Exploring Simple Detection Techniques for DNS-over-HTTPS Tunnels
Carmen Kwan, Paul Janiszewski, Shela Qiu, Cathy Wang, Cecylia Bocovich
https://dl.acm.org/doi/10.1145/3473604.3474563
The paper explores ways to distinguish the DNS over HTTPS traffic of a DNS tunnel (namely dnstt) from ordinary browser-generated DNS over HTTPS traffic. Even though DNS over HTTPS (DoH) is encrypted, censors may be able to infer the use of a tunnel by looking at side-channel features like traffic timing and volume. The authors of this paper build data sets of both circumvention and non-circumvention DoH traffic, using Selenium to drive Firefox to Alexa global top sites. The non-circumventor data set captures the DoH produced by Firefox while visiting sites. The circumventor data set captures all the traffic of a Firefox which is configured to use dnstt as a proxy (so it contains not only the browser’s DNS queries and responses, but also the tunneled contents of the sites). Analysis of these two data sets turns up three traffic features—average payload length, packet rate (packets/s), and throughput (bytes/s)—and thresholds that distinguish dnstt from browser DoH with nearly 100% precision and 70–80% recall. To give an example of a feature threshold, over a short time window, only 1% of browser DoH has an average packet length of more than 70 bytes; but 56% of dnstt DoH does. The tests require observation of a few hundred or thousand packets before declaring a detection result.

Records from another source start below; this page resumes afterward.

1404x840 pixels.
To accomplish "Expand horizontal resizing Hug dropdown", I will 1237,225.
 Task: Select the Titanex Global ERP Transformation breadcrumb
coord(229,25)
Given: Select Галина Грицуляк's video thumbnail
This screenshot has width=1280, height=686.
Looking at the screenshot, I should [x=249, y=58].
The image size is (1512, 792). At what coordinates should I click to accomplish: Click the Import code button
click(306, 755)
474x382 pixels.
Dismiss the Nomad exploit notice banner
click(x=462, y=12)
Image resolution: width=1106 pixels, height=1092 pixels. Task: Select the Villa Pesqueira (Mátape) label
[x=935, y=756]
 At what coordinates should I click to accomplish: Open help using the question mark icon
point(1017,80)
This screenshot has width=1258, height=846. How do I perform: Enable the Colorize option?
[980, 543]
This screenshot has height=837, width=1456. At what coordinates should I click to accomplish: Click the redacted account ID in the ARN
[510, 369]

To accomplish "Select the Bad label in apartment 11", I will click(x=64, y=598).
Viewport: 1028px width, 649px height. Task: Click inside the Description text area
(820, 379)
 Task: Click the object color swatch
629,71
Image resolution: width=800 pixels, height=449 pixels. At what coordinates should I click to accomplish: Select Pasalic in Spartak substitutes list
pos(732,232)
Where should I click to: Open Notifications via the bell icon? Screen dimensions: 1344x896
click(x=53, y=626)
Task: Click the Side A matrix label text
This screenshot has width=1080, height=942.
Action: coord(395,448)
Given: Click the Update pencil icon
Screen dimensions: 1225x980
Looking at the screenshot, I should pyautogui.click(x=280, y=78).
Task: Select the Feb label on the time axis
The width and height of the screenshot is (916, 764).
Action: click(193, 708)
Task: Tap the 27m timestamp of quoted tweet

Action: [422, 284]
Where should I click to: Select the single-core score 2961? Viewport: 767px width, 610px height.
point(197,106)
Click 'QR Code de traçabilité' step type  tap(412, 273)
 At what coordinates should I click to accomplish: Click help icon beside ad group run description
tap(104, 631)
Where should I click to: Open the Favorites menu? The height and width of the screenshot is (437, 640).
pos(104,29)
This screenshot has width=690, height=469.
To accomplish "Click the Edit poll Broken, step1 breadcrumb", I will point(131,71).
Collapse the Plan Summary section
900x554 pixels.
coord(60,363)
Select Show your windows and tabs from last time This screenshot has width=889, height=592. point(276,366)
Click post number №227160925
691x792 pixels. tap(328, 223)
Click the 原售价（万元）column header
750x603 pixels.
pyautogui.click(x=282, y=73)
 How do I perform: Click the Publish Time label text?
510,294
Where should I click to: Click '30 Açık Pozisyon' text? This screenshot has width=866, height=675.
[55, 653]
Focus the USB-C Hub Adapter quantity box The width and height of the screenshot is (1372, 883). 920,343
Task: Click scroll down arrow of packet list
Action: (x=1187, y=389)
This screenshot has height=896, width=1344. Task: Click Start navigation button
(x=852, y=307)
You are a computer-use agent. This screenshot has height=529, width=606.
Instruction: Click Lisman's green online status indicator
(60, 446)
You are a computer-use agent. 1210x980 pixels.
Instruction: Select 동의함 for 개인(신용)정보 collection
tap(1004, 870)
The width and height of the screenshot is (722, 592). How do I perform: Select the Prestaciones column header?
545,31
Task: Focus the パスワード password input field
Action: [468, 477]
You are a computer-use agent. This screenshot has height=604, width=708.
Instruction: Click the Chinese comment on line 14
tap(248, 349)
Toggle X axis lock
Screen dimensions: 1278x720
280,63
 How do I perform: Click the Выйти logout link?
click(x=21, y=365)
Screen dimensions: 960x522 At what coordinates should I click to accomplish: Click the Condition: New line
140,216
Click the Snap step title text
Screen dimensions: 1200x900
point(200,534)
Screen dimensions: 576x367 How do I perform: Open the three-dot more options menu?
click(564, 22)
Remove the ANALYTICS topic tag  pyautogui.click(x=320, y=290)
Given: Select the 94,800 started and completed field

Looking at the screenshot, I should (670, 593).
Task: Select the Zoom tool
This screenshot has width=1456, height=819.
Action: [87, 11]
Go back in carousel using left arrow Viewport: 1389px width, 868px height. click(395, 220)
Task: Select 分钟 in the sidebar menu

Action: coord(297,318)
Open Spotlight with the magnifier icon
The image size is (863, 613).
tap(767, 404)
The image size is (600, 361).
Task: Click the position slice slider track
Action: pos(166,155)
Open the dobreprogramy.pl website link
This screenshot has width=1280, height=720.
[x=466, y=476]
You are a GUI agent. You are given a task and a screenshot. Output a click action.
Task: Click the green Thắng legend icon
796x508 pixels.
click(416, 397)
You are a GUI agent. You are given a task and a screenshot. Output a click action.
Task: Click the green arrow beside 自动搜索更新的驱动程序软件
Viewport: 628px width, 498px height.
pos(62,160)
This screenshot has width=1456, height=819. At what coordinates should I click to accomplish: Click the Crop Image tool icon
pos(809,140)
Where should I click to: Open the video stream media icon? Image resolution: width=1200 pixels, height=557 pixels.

Having observed that dnstt is distinguishable by its use of large packets and high data rates, the authors modify dnstt to diminish these signals, imposing a rate limit of 500 packets/s in both directions, and a downstream data capacity per packet of 100 bytes. (Packets on the wire will actually be bigger than 100 bytes because of DNS encoding, HTTP, and TLS overhead.) The modified dnstt successfully avoids detection attacks based on the average payload length feature, but remains vulnerable in the packet rate and throughput features. The authors test the user experience of browsing through the rate-limited tunnel, selecting 100 sites from the Umbrella 1 million; throughput is decreased by 27 times and page load time is increased by 23 times. While the low speed of the more detection-resistant tunnel may be uncomfortable for browsing, it could still be useful for low-rate applications such as bootstrapping a circumvention system.
Although it is not the main focus of the paper, the authors find that dnstt does not disguise its TLS fingerprint, which is fairly uncommon and distinctive of programs written in Go. They made a fork of dnstt that uses uTLS for TLS camouflage.
Thanks to the authors for reviewing a draft of this summary.